Outre que tous partent de l’intime pour parler de la société de façon plus universelle, chacun d’eux porte à sa manière un engagement et un point de vue politique. Tous développent également des écritures et des esthétiques au croisement de plusieurs, qu’il s’agisse des écritures de plateau et littéraire, littéraire et plastique, ou cinématographique et littéraire. Par ailleurs, la présence d’autrices et d’auteurs nous importe à Kevin Keiss et moi-même, nous souhaitons faire du TDB une maison de soutien aux écrivains vivants. Ces derniers ont la plupart du temps du mal à présenter leurs projets, leur travail s’inscrit dans un modèle économique d’autant plus fragile lorsqu’ils ne sont pas metteur en scène. Leur offrir des temps d’écriture, de recherche, leur permettre de travailler dans une forme de tranquillité nous semble essentiel.
De la même manière, y a-t-il des traits saillants qui ressortiraient de toutes les propositions réunies ?
Ce pourrait être la question des récits manquants aujourd’hui. Aller chercher, donner à voir sur les plateaux de théâtre ce qui pourrait s’appeler l’écriture des minorités à travers l’histoire. Cette ouverture sur ces récits qui ouvrent à des points de vue n’étant pas forcément ceux majoritaires jusqu’alors sur les plateaux est très importante. Ce sont des questionnements partagés par les artistes invités au TDB. Avec Kevin Keiss, nous sommes sensibles à cette interrogation : qu’est-ce qu’on souhaite mettre au cœur des plateaux aujourd’hui ?
Comment la préparation du festival a-t-elle nourri votre travail pour imaginer la saison prochaine ?
Tout s’est fait conjointement ! Préparer la saison prochaine s’est inscrit exactement dans le même temps, entre septembre dernier et mars de cette année. Après il y a des axes forts impulsés à l’occasion de Théâtre en mai – l’attention à l’émergence, l’ouverture à l’international, la place aux écritures pluridisciplinaires et plurielles, les propositions in situ – qui vont irriguer l’ensemble, se retrouver au fil de la saison. Ce sera parfois plus diffus, parfois plus concentré, mais le tropisme sera le même. Le festival permet ainsi de donner la tonalité de ce qui sera au cœur du projet du TDB pour les trois prochaines années.

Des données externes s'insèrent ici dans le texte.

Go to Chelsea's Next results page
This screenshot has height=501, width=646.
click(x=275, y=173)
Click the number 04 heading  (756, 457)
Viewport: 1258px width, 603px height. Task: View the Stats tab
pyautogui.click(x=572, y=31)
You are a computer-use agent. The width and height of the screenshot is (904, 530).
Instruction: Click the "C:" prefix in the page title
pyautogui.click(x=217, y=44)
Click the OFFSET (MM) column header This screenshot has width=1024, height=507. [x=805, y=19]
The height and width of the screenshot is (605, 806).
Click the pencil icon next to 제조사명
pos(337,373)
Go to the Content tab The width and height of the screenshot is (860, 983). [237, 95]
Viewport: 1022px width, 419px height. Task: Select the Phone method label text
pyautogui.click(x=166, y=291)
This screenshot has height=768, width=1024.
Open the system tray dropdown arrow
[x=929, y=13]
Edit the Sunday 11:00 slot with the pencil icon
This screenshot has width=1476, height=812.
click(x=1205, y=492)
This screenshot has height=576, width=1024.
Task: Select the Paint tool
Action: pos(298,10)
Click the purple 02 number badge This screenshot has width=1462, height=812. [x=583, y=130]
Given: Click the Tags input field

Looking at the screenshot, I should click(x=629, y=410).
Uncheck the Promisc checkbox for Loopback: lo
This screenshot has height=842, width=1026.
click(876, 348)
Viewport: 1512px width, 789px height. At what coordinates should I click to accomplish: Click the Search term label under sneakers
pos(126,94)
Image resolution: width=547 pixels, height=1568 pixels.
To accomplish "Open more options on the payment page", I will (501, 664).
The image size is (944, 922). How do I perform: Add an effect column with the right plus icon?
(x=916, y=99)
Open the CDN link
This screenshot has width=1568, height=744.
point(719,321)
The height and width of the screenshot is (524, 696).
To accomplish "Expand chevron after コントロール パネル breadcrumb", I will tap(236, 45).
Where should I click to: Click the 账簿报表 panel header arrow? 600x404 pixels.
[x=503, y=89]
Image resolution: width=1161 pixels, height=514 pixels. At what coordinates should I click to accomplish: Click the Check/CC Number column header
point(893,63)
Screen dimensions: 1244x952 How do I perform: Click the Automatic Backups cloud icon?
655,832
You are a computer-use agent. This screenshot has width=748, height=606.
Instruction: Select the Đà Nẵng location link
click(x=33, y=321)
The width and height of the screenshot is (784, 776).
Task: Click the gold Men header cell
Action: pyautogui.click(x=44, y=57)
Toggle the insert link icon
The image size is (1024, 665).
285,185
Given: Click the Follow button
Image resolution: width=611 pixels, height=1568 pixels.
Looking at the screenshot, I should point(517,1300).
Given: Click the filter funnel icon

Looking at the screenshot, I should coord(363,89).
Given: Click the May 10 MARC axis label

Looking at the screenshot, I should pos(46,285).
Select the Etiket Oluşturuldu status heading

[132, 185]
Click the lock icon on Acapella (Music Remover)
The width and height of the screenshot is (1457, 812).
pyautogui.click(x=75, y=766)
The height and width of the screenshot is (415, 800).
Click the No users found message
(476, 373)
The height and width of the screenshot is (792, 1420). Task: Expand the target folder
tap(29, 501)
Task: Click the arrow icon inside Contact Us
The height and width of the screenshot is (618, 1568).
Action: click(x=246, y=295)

Dans quel état d’esprit êtes-vous arrivée à la tête du TDB – au vu de ce contexte marqué par la pandémie ?
Je pense que la pandémie a finalement accéléré ma décision de postuler. La crise sanitaire a amené une très forte remise en cause du travail artistique – qui doit être, à mon sens, au cœur des sociétés. Ce mouvement a joué sur ma décision de travailler dans ces institutions culturelles, de leur donner toute l’importance qu’elles doivent avoir, de travailler à leur rayonnement, leur ancrage, d’œuvrer à leur dialogue avec la société civile. La précarité est très présente et le théâtre dans cette période post-pandémie doit répondre à des situations plus urgentes qu’avant – que ce soit du côté des équipes artistiques fragilisées économiquement ou du côté des équipes des théâtres qui ont été usées, fatiguées de vivre ces annulations, réouvertures et fermetures continuelles pendant deux ans. Je pense qu’il faut désormais, avec l’équipe et les artistes associés, porter l’énergie d’un nouveau souffle à partager avec le public.